Gene mutations alter the structure and function of the SLC16A2 protein. As a result, this protein is unable to transport T3 into nerve cells effectively. A lack of this critical hormone in certain parts of the brain disrupts normal brain development, resulting in intellectual disability and problems with movement. Excess amounts of T3 circulate in the bloodstream. Increased T3 levels in the blood may be toxic to some organs and contribute to the signs and symptoms of Allan–Herndon–Dudley syndrome.

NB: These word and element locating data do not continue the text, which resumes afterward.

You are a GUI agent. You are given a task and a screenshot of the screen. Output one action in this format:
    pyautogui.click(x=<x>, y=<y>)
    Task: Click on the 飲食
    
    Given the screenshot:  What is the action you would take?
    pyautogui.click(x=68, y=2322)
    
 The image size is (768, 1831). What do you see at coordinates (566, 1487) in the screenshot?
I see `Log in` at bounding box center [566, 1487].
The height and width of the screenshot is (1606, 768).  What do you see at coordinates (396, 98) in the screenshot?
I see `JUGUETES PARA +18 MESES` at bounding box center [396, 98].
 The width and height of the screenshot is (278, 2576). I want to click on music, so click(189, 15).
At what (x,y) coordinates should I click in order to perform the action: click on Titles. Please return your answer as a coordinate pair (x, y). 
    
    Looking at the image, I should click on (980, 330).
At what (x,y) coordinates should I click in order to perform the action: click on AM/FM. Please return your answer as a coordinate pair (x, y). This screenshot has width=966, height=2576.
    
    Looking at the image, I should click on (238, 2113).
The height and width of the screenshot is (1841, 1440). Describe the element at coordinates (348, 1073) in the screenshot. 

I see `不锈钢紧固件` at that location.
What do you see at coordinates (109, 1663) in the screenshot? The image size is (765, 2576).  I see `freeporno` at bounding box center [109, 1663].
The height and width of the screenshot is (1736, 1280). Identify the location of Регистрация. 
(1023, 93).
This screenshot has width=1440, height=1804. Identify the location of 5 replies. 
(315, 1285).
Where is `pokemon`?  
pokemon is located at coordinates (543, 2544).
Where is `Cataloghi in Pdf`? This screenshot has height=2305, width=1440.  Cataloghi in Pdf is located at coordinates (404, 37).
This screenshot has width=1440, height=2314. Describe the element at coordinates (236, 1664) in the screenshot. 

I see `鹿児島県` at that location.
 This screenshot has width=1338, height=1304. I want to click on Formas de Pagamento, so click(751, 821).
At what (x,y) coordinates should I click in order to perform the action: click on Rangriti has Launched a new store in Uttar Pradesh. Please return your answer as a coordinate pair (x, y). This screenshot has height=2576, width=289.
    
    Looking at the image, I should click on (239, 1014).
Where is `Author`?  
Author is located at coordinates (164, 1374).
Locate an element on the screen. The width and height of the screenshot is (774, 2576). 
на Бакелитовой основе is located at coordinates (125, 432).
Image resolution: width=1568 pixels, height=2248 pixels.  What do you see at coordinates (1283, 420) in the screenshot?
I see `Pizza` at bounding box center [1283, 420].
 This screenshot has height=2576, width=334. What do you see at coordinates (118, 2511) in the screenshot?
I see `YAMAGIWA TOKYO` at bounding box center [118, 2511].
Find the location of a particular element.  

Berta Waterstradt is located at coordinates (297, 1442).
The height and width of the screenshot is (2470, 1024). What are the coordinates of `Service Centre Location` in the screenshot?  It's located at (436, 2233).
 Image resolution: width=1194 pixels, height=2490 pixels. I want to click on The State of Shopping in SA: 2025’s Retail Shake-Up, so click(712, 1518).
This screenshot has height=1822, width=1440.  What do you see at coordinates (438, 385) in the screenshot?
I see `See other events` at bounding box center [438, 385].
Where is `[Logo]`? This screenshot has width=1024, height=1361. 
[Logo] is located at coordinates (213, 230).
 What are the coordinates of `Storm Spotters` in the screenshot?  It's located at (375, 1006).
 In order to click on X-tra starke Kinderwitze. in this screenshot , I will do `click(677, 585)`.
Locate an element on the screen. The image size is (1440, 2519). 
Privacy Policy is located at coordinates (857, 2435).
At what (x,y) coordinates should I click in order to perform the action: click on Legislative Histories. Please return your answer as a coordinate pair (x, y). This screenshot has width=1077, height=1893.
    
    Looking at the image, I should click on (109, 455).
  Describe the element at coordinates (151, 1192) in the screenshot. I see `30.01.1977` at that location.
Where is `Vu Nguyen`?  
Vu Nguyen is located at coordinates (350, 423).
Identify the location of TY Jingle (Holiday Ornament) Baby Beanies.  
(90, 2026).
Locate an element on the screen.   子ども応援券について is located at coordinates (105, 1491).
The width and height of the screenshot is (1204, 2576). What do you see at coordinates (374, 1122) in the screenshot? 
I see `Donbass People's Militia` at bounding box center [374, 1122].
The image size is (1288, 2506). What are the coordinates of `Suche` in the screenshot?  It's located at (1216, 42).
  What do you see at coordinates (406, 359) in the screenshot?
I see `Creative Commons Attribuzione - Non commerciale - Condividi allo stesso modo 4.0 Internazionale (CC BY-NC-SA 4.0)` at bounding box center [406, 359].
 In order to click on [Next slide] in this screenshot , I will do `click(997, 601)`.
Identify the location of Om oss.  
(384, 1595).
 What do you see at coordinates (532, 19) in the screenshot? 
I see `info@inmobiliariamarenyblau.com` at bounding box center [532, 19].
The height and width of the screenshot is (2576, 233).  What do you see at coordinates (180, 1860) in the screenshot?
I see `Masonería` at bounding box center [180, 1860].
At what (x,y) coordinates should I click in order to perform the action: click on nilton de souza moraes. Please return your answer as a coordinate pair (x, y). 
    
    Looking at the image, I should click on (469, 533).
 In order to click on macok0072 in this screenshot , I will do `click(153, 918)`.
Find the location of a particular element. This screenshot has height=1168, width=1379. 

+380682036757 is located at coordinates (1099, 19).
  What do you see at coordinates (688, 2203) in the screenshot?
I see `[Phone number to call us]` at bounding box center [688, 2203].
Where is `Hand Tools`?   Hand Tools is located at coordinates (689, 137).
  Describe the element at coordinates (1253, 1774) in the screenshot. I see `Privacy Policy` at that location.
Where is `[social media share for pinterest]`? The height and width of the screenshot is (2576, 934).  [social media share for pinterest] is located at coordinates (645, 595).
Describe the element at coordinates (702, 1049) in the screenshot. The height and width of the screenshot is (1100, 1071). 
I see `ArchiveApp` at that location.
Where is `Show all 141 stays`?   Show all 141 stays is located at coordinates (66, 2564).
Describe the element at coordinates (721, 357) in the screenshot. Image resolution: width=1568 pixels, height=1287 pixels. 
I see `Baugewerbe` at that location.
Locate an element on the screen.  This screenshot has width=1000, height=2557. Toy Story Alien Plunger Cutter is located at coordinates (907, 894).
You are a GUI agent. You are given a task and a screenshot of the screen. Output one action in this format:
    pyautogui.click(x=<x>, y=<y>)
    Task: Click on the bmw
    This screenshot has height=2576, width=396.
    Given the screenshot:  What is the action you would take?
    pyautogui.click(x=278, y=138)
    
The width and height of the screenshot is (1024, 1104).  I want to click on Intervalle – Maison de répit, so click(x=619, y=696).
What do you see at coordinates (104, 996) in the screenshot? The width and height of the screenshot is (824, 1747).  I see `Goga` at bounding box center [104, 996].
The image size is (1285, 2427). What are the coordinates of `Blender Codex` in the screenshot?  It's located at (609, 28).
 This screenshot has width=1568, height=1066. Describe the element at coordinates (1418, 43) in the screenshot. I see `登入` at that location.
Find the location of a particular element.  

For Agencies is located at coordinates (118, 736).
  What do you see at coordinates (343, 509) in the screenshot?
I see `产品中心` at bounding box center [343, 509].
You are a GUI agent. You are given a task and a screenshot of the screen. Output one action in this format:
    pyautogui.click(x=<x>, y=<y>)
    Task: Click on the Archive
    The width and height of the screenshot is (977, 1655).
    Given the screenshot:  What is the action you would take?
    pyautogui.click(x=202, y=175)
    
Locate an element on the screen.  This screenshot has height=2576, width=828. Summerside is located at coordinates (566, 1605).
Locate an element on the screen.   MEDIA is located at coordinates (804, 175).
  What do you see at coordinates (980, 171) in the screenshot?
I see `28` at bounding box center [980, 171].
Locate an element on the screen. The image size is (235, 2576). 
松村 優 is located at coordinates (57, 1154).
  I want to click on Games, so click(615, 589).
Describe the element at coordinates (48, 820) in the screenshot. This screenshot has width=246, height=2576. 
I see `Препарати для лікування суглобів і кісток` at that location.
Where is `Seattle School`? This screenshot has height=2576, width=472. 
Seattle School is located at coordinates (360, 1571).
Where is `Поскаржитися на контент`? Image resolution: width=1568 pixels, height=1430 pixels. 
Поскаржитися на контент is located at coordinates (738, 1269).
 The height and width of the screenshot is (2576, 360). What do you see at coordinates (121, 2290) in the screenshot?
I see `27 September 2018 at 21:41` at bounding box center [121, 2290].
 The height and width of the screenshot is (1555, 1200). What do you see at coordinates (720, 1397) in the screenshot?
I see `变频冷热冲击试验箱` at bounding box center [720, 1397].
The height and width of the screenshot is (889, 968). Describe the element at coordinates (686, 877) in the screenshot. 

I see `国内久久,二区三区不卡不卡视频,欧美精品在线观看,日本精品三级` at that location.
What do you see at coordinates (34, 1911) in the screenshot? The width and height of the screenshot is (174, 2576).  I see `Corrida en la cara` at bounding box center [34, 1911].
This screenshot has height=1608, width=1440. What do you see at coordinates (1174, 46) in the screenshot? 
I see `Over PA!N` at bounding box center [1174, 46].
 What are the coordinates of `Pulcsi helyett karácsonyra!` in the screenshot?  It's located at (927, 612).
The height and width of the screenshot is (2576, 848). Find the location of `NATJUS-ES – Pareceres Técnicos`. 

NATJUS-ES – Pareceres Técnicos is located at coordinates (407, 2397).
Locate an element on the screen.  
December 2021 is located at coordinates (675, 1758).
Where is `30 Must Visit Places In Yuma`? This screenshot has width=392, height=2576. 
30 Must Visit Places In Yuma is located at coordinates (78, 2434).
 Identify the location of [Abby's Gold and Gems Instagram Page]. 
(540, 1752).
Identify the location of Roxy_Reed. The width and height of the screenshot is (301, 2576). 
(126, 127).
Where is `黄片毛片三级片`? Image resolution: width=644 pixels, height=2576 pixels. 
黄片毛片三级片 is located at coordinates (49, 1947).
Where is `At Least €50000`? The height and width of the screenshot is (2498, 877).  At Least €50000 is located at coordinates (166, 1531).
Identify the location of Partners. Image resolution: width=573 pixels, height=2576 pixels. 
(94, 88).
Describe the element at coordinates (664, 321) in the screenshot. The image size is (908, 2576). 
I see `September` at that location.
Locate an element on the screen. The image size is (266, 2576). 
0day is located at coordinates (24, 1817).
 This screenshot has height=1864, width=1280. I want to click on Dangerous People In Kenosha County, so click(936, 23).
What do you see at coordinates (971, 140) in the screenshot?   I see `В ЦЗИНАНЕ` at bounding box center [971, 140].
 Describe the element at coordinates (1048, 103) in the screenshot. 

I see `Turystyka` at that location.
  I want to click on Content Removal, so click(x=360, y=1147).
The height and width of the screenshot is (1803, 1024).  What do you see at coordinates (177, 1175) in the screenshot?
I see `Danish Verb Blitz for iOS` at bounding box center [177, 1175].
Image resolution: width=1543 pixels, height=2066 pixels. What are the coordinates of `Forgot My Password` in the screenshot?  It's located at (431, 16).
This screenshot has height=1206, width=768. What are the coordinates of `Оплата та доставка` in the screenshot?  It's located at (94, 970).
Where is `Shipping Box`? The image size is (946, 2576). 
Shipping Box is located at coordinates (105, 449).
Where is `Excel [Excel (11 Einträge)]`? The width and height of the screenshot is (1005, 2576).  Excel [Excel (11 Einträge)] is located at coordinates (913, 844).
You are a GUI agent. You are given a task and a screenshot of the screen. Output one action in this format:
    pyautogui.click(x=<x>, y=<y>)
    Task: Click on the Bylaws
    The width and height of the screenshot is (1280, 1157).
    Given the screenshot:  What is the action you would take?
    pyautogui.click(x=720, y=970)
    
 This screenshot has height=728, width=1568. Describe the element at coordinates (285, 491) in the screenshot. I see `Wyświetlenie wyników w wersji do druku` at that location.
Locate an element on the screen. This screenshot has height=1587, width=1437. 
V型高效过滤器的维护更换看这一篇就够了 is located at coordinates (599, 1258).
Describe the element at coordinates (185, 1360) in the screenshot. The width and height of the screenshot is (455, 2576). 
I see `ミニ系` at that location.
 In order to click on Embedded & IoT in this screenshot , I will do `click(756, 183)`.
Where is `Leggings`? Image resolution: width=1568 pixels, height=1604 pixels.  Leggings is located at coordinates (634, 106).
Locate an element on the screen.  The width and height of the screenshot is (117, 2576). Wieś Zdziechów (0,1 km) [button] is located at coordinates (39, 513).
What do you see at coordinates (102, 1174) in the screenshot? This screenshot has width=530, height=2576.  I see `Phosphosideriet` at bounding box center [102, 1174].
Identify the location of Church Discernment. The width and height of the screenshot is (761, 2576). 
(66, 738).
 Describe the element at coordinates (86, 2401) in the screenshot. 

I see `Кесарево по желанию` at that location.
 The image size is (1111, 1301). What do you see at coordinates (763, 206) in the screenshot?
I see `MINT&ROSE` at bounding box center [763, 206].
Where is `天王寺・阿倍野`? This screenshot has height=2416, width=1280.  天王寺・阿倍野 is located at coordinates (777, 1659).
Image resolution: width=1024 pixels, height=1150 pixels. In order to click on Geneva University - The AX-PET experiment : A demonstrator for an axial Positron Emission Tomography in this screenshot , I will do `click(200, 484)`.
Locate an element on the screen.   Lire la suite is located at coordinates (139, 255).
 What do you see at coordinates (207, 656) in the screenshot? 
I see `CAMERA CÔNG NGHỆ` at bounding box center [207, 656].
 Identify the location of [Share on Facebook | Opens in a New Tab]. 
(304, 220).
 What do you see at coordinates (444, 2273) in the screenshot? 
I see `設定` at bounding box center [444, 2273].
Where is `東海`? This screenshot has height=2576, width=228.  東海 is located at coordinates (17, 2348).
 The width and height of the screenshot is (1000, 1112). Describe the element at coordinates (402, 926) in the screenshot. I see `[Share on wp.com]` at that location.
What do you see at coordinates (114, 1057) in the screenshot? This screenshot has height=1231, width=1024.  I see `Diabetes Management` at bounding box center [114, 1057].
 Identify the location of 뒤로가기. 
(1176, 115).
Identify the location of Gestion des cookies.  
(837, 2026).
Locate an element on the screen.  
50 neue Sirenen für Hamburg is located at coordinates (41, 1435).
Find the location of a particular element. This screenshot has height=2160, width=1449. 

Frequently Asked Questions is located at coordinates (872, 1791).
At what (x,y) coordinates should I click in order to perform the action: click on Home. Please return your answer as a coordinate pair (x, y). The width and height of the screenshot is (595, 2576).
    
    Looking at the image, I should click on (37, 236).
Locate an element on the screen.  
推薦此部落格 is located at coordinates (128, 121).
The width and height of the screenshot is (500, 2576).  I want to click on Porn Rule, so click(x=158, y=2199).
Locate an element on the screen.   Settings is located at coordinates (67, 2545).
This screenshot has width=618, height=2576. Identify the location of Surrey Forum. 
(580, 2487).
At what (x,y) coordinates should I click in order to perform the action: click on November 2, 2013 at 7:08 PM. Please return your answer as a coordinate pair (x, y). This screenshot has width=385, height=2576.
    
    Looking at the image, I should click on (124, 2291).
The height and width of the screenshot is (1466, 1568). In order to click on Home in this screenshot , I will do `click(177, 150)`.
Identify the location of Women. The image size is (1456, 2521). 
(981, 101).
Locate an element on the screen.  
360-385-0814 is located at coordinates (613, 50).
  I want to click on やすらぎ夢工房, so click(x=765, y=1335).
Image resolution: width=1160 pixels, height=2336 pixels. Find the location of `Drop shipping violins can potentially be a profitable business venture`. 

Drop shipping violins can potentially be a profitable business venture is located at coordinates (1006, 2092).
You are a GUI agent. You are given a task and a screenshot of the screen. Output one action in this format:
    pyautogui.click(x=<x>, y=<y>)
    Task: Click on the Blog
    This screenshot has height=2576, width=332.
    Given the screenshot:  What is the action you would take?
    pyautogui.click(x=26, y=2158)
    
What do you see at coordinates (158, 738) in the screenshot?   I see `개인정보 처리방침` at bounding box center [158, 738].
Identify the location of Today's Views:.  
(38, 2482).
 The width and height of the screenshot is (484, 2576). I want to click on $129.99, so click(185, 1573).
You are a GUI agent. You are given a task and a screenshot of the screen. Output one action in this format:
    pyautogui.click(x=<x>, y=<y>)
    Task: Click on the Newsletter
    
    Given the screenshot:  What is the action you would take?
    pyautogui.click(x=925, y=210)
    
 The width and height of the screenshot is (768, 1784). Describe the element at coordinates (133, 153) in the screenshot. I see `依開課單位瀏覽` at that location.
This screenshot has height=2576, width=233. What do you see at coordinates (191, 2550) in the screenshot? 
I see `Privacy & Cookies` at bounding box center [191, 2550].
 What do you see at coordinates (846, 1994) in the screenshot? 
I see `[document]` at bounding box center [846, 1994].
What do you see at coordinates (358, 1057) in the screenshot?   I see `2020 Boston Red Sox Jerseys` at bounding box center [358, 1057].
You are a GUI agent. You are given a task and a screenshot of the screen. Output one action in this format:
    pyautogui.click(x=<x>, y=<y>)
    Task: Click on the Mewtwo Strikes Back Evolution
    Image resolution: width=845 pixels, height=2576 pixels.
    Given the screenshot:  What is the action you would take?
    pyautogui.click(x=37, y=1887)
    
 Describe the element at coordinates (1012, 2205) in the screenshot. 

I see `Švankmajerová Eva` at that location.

The disease is inherited by X -linked recessive mode and its incident is 1 / 1,000,000 . To affected families should be offered genetic counseling and should be informed that the males have a 50% risk of being affected if the mother is a carrier of a mutation in SLC16A2 , while females have a 50 % chance of inheriting the mutation if their mother is heterozygous for the mutation . Prenatal diagnosis of a male with AHDS is possible if the mother is a carrier of a specific mutation in SLC16A2.

There is currently no cure , treatment is symptomatic and supportive.

In the Netherlands at the Erasmus Medical Center in Rotterdam a medical trial is currently on the way where an hormone substitute similar to T3 that is not dependent to MCT8 for its entry into cells is given to patients.

This hormone substitute called Triac (triiodothyroacetate or Tiratricol, a natural thyroid hormone) may at least partially restore the abnormalities found in patients with AHDS. Some studies in vivo, in vitro and in animals have shown that the Triac is a very promising candidate to fulfill this function.

The Triac binds to the same receptors of thyroid hormones in the same manner of T3; cellular uptake of the Triac does not depend on correct function of MCT8 that in patients suffering from this disease doesn’t work, therefore, in patients suffering from AHDS, the Triac can be provided also in the tissues that require that MCT8 is working for absorption of the thyroid hormones themselves, as for example, the brain.

In vitro studies have shown that neuronal cells differentiate equally well in the presence either of Triac or T3; In Mct8 deficient mice, Triac is taken up by the brain and suppresses serum TSH levels; consequently, serum T3 and T4 levels were lowered; Triac is the treatment of choice in patient with the resistance to thyroid hormone (RTH) syndrome. Patient with RTH have high serum TSH and thyroid hormone levels, which shows strong similarities to the profile found in AHDS patients; the longstanding experience with Triac in RTH indicates its safety and tolerability.

Thus, Triac treatment could result in normalization of the abnormal serum Thyroid hormones values in AHDS patients. Furthermore, Triac could replace the function of T3 in tissues that depend on MCT8 for Thyroid hormones uptake (e.g. brain).

The current trial in the Netherlands is responsible to investigate whether treatment with the Triac in patients with ADHS will reduce the toxic effects of high levels T3 and can restore the lack of thyroid hormones in the brain.